LIST OF TASKS:
A) Please copy the passage on The George restaurant from "A ceramic plate" to "side of bread.".
B) Translate this sentence from the passage on The George restaurant into Spanish: "And there isn’t a single other restaurant in the city that’s had the design budget of the Fairmont Olympic in recent years."
C) Write what comes next in the passage on The George restaurant, picking up after its final sentence.

From a restaurant design standpoint, there are few restaurants in the city that can compete with the vaulted ceilings, the zigzagging green, black, pink, and white marble tile floors, and the large brass pendant lamp chandeliers in the dining room. And there isn’t a single other restaurant in the city that’s had the design budget of the Fairmont Olympic in recent years. Much of the funds for the $25 million renovation of the hotel’s lobby and dining and drinking areas went to the George’s new design, created by Spanish architecture firm Lázaro Rosa-Violán (the rest went to renovating a bar that serves liquor, espresso, and snacks in the main lobby area, a speakeasy behind a bookcase focused on high-end spirits, the hotel’s ballroom, and the Shucker’s Oyster Bar and 4th Avenue Espresso Bar downstairs).

A ceramic plate with sliced white pieces of geoduck splattered with a green-hued oil and topped with slivers of red and green herbs or spices.
The geoduck sashimi at The George restaurant, served with yuzu and charred jalapeno oil.
Charity Burggraaf
A white ceramic bowl filled with whole shell-on prawns, mussels, and clams in an orange sauce, served with a side of bread.
Chef Thomas Cullen says bouillabaisse, a rouille-based French seafood boil, is hard to find in Seattle outside of his restaurant.
Charity Burggraaf

Though Cullen admits his Pacific Northwest-French menu, which employs the best ingredients from local farms, ranches, and fisheries, doesn’t bring anything revolutionary to Seattle’s dining scene, he says you don’t necessarily need to do something new to be the “top” restaurant in the city; instead, he’s trying to achieve unparalleled breadth in his menu, with pasta dishes, sashimi, and other raw dishes, huge seafood boils and towers, dry-aged steaks, and more.

Collected data:
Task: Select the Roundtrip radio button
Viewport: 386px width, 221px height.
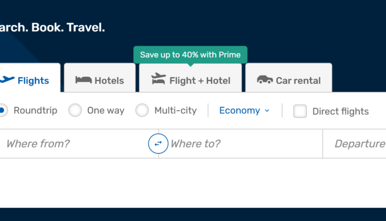Action: [x=3, y=111]
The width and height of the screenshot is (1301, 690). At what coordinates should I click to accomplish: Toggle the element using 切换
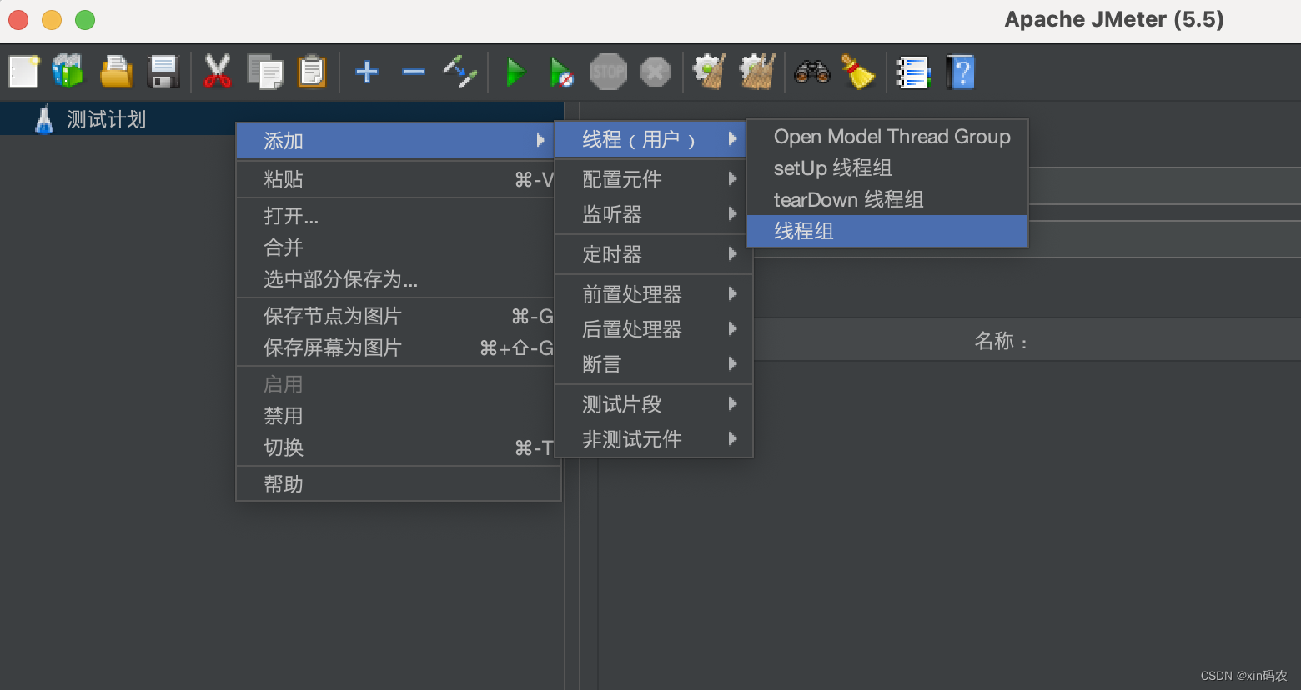pyautogui.click(x=284, y=448)
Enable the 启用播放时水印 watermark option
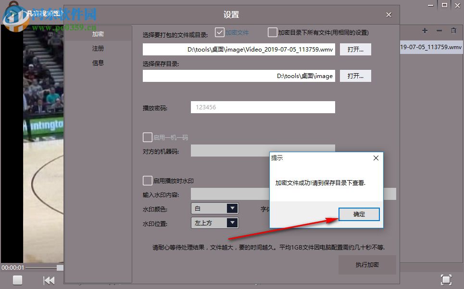 [148, 181]
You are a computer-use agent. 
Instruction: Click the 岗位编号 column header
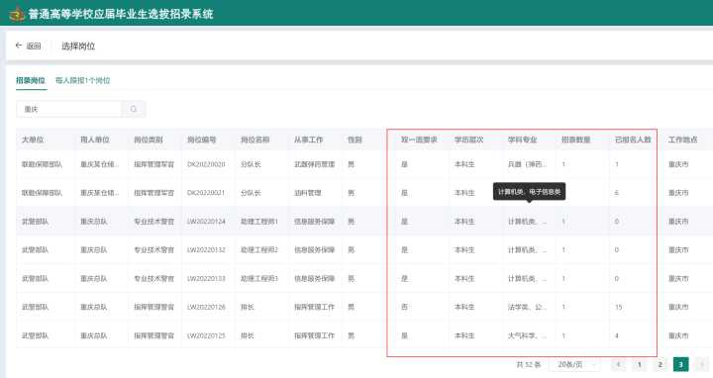201,140
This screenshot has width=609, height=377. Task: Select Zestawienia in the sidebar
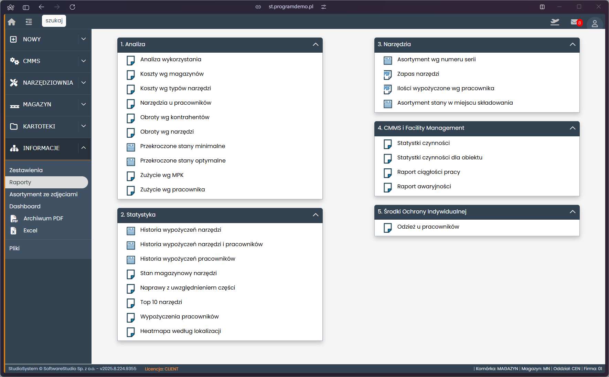pyautogui.click(x=26, y=170)
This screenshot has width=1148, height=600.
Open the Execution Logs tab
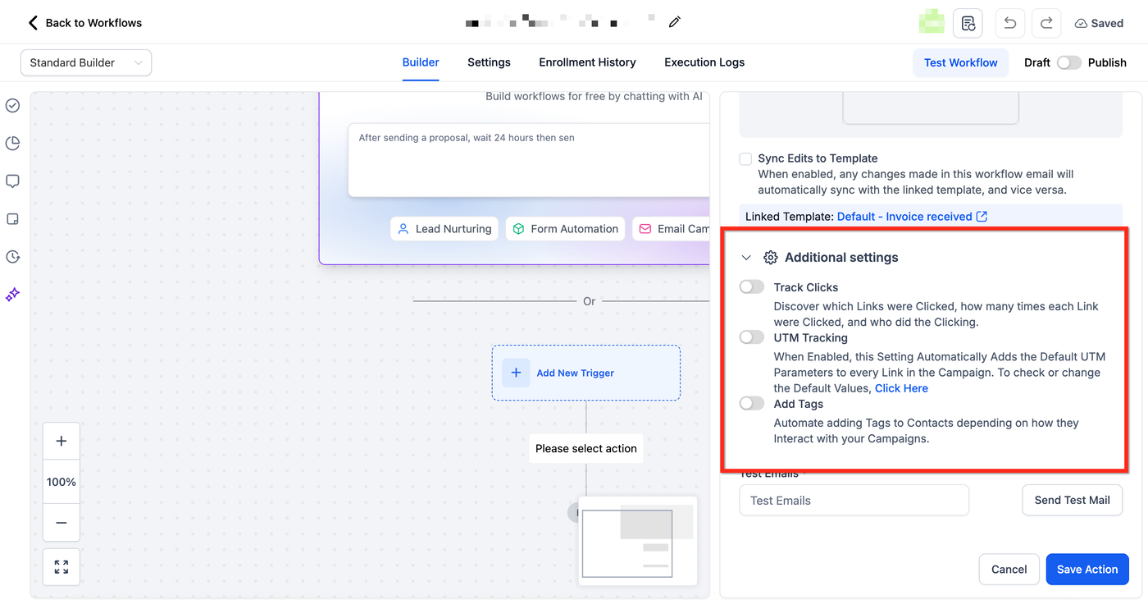(x=704, y=62)
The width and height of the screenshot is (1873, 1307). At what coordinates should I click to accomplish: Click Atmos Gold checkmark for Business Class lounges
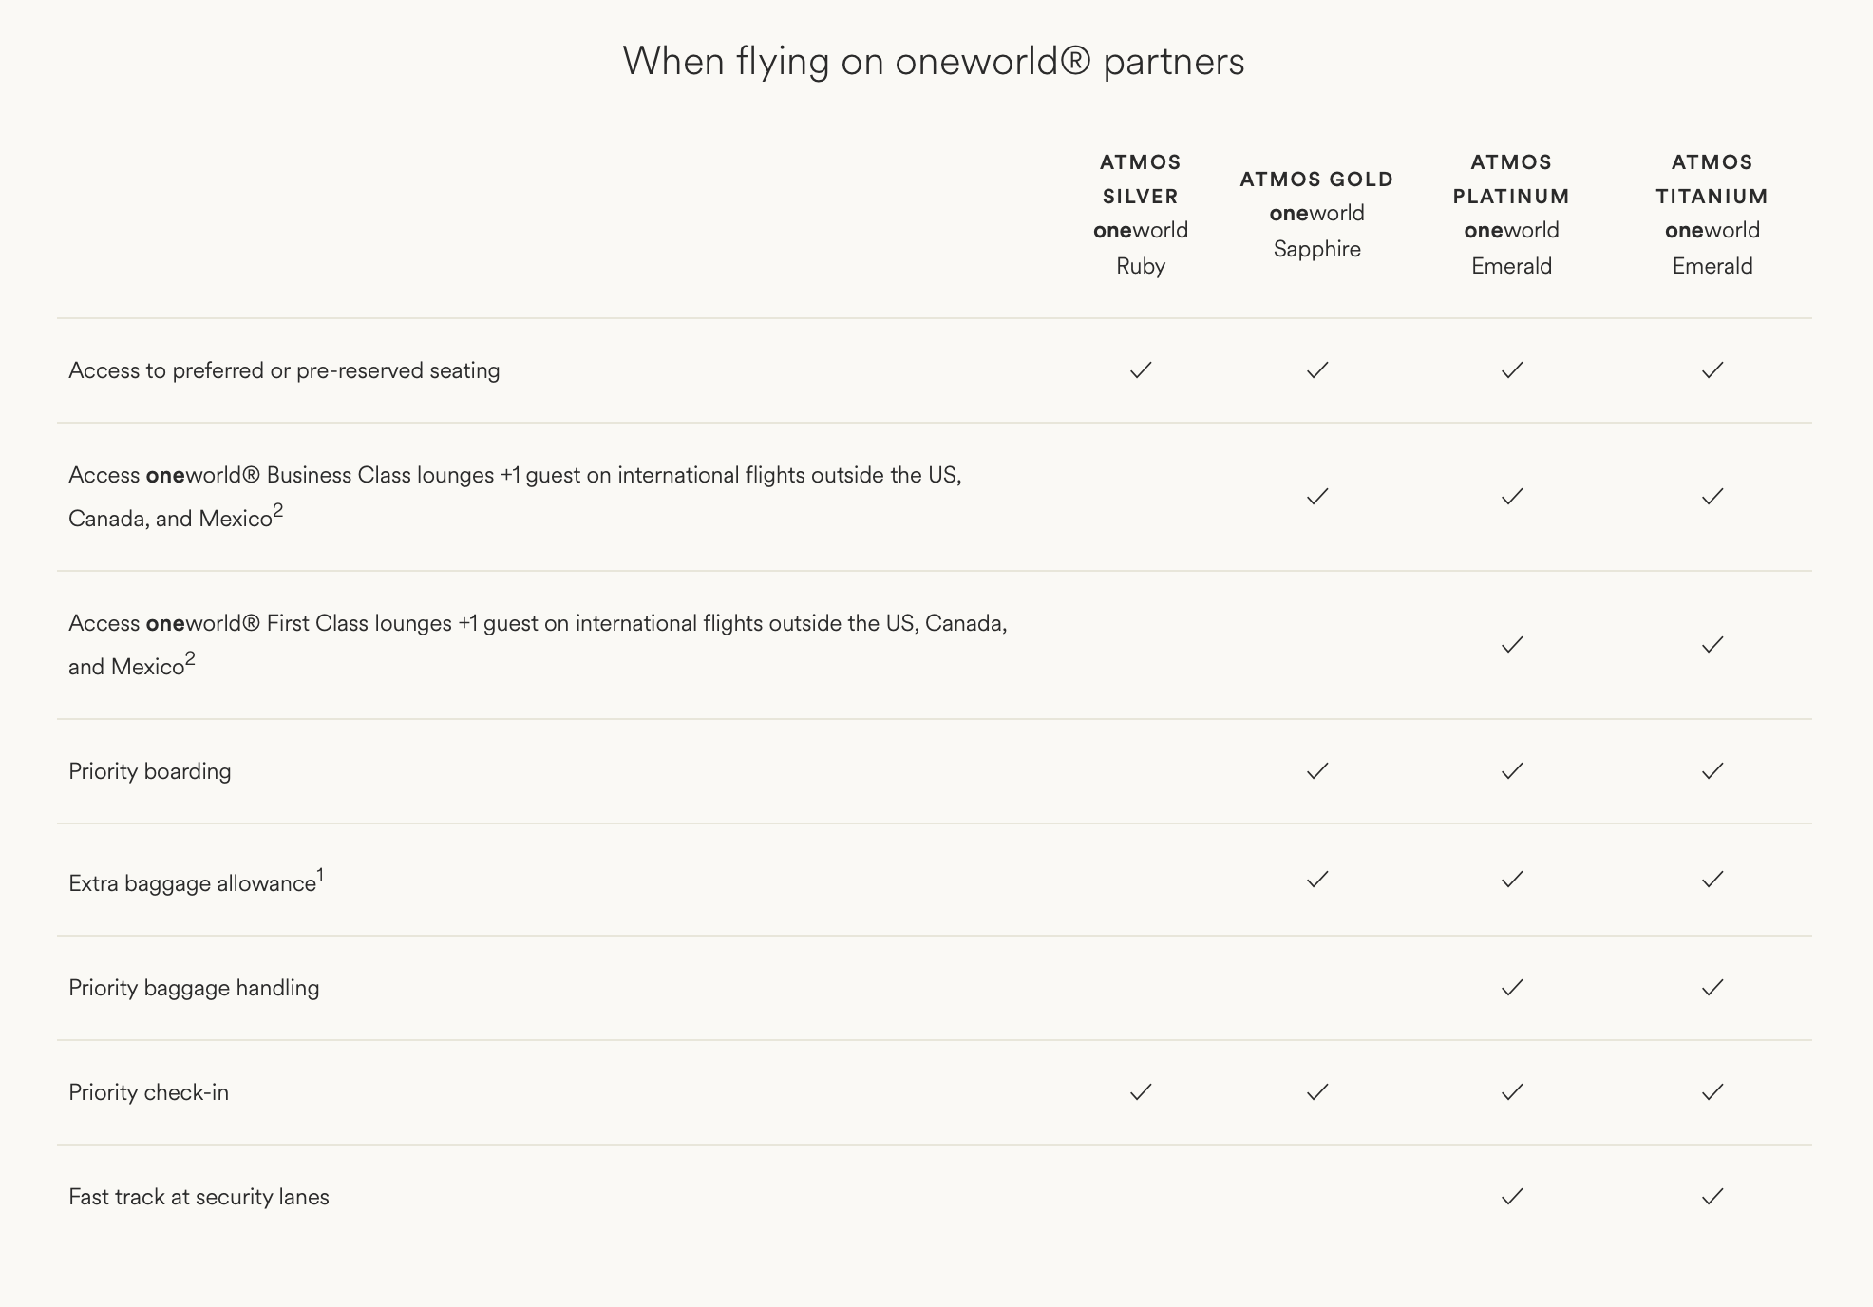click(1317, 497)
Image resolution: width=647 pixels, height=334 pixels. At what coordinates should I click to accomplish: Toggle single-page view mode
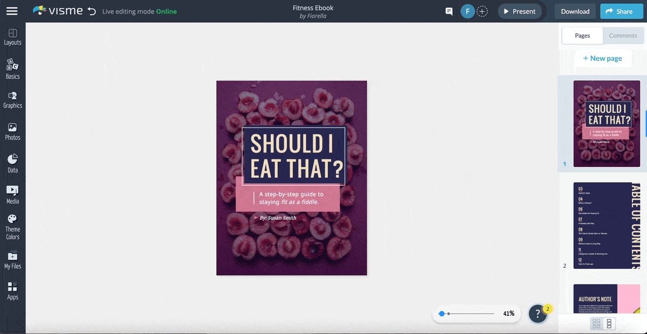[610, 323]
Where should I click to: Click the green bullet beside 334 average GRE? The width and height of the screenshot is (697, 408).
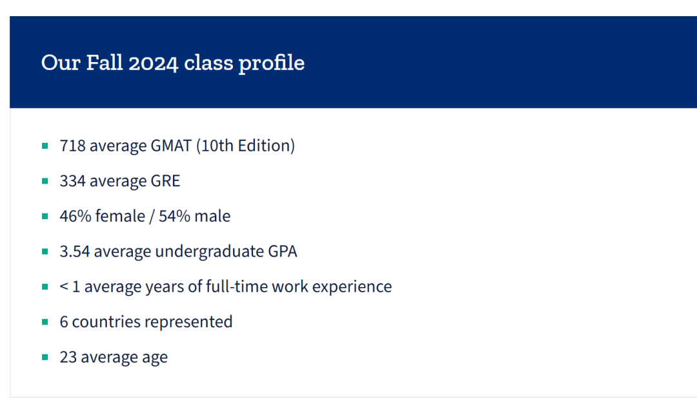45,181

WRITTEN RESPONSES:
A)
A ceramic plate with sliced white pieces of geoduck splattered with a green-hued oil and topped with slivers of red and green herbs or spices.
The geoduck sashimi at The George restaurant, served with yuzu and charred jalapeno oil.
Charity Burggraaf
A white ceramic bowl filled with whole shell-on prawns, mussels, and clams in an orange sauce, served with a side of bread.

B) Y no hay ningún otro restaurante en la ciudad que haya tenido el presupuesto de diseño del Fairmont Olympic en los últimos años.

C)
Cullen is particularly excited about geoduck — a quintessentially Seattle food that he says nevertheless doesn’t make it onto a lot of menus outside of the Chinatown-International District, probably because of its large, potentially off-putting shape. On his menu, the massive, sweet clam will be served as sashimi with white shoyu, yuzu, charred jalapeño oil and puffed rice. It will also be part of his seafood tower, accompanied by Dungeness and king crab, oysters, prawns, mussels, clams, and salmon belly, which he claims is Seattle’s most luxurious. Beyond his entrees of salmon, halibut, and diver scallops, a rotating selection of about a dozen local oysters, and a super-crispy grilled octopus with tangy mustard sauce, the other scene-stealing dish is a bouillabaisse made with mussels, clams, scallops, prawns, and seasonal fish. Cullen says this French rouille-based seafood boil is hard to find in Seattle.

“I’m a seafood-forward kind of guy. Seattle...everything you like about seafood comes from here,” he says, talking about the region’s oyster, muscle, and clam farms and the wild fish in the nearby ocean.

A grilled bone-in ribeye steak topped with onion rings with a grilled eggplant dish on a plate next to it.
The 32-ounce dry-aged ribeye steak at The George comes from Carman Ranch, the same ranch chef Renee Erickson works with at her nationally-acclaimed steakhouse, Bateau.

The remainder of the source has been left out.